Eosinophils have the capacity to regulate the function of T cell subsets. Our aim was to test the hypothesis of the existence of a regulatory subset of eosinophils. Human eosinophils were incubated with T cells that were stimulated with allogeneic leukocytes or CD3/CD28 cross-linking. After 2 d of coculture, 11% of the eosinophils gained CD16 expression. A CD16hi subset of eosinophils, encompassing 1–5% of all eosinophils, was also identified in the blood of healthy subjects. FACS sorting showed that these CD16hi eosinophils were significantly stronger suppressors of T cell proliferation than were conventional CD16neg eosinophils. Human eosinophils contain stores of the immunoregulatory protein galectin-10. We found that Ab-mediated neutralization of galectin-10 partially abrogated the suppressive function of the eosinophils.
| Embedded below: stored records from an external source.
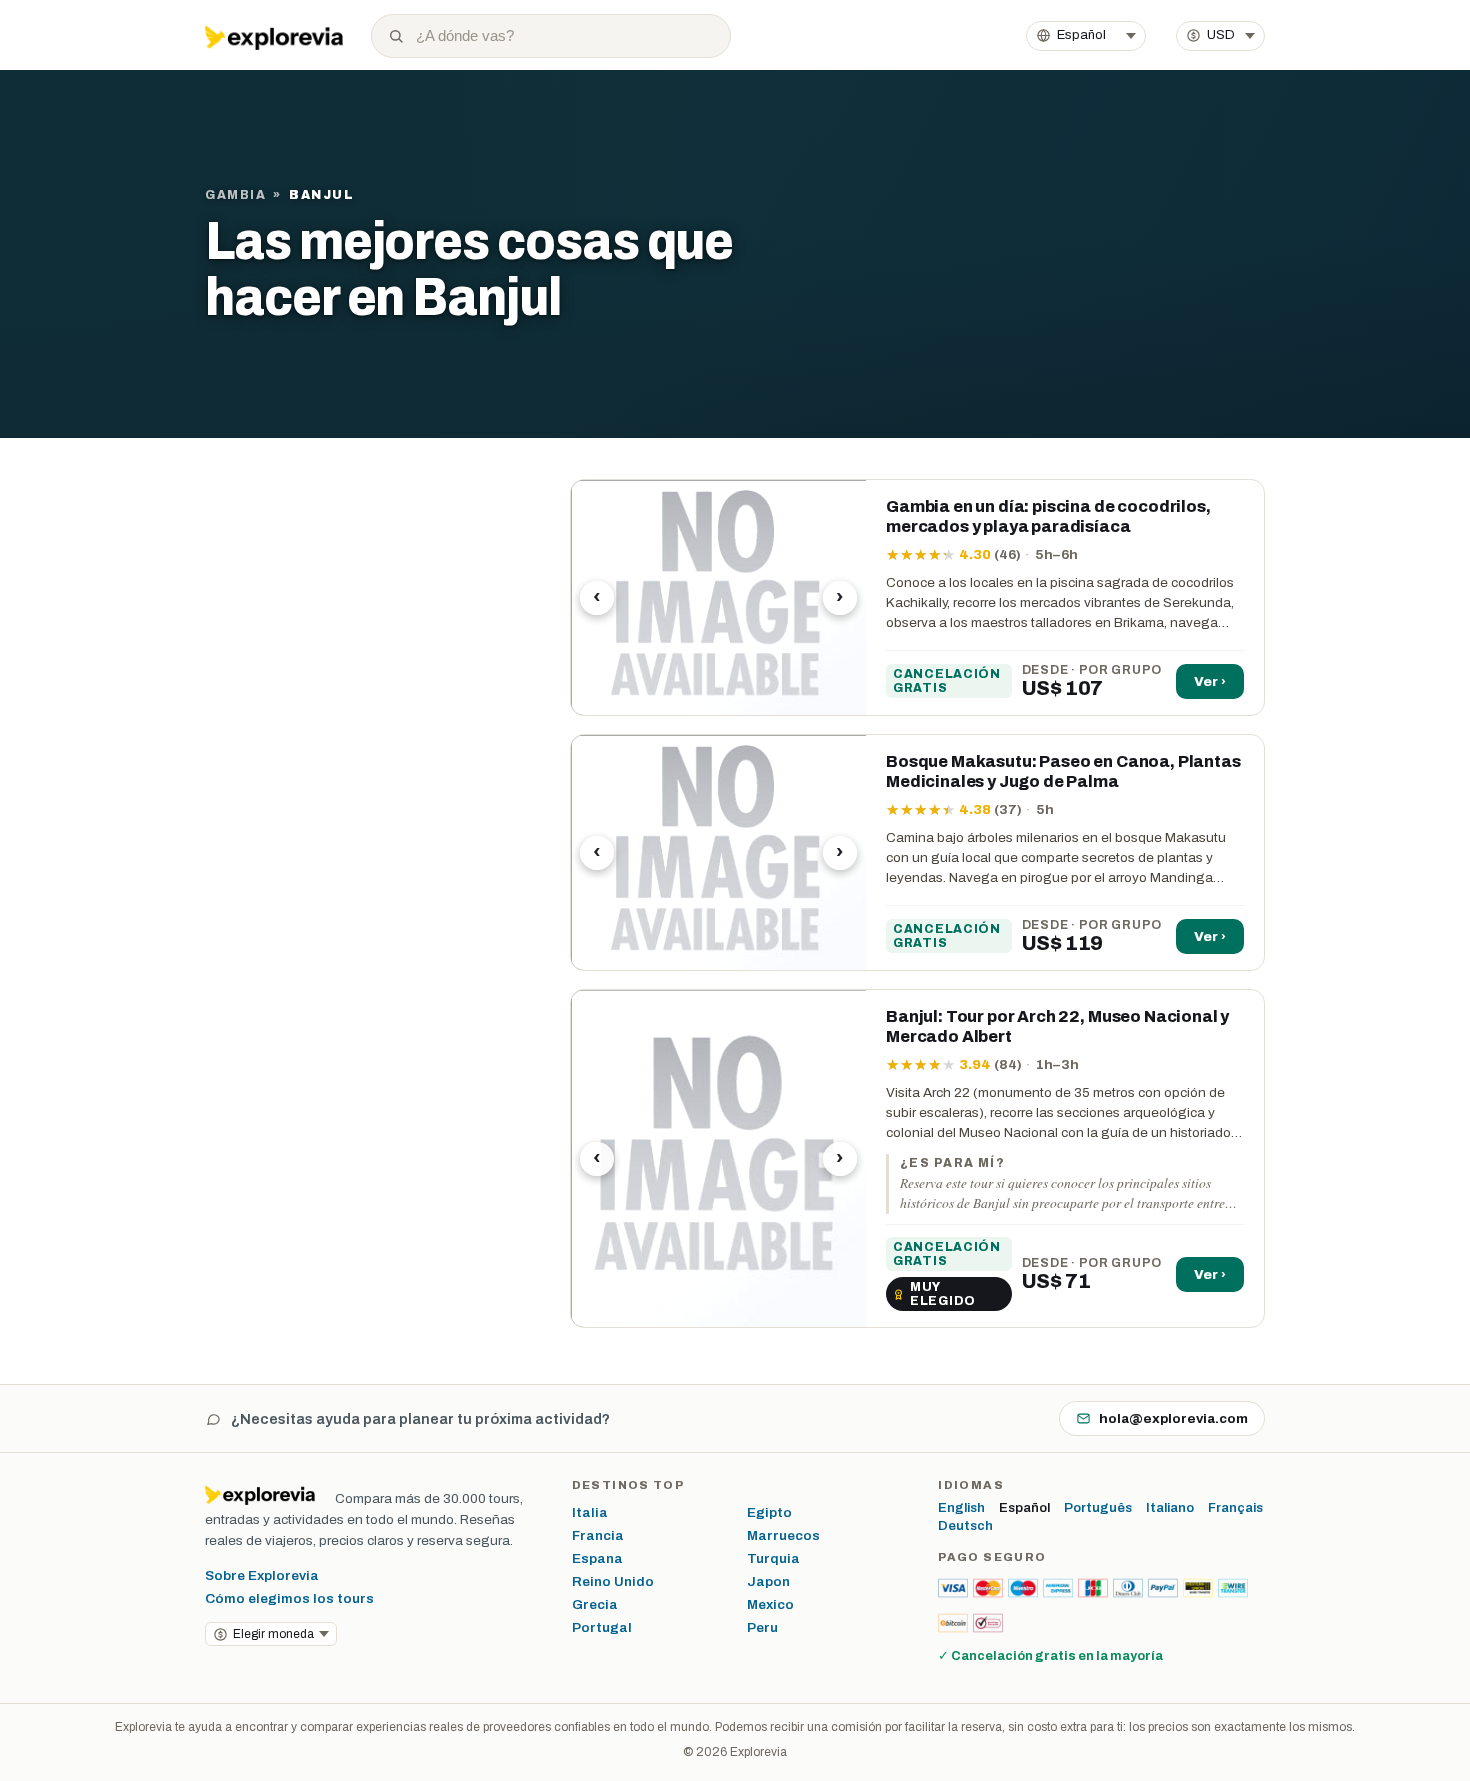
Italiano (1170, 1508)
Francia (598, 1535)
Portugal (602, 1627)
Moreover, recombinant galectin-10 by itself was able to suppress T cell proliferation. Finally, we detected galectin-10–containing immune synapses between eosinophils and lymphocytes. To conclude, we describe a subset of suppressive eosinophils expressing CD16 that may escape detection because CD16-based negative selection is the standard procedure for the isolation of human eosinophils. Moreover, we show that galectin-10 functions as a T cell–suppressive molecule in eosinophils.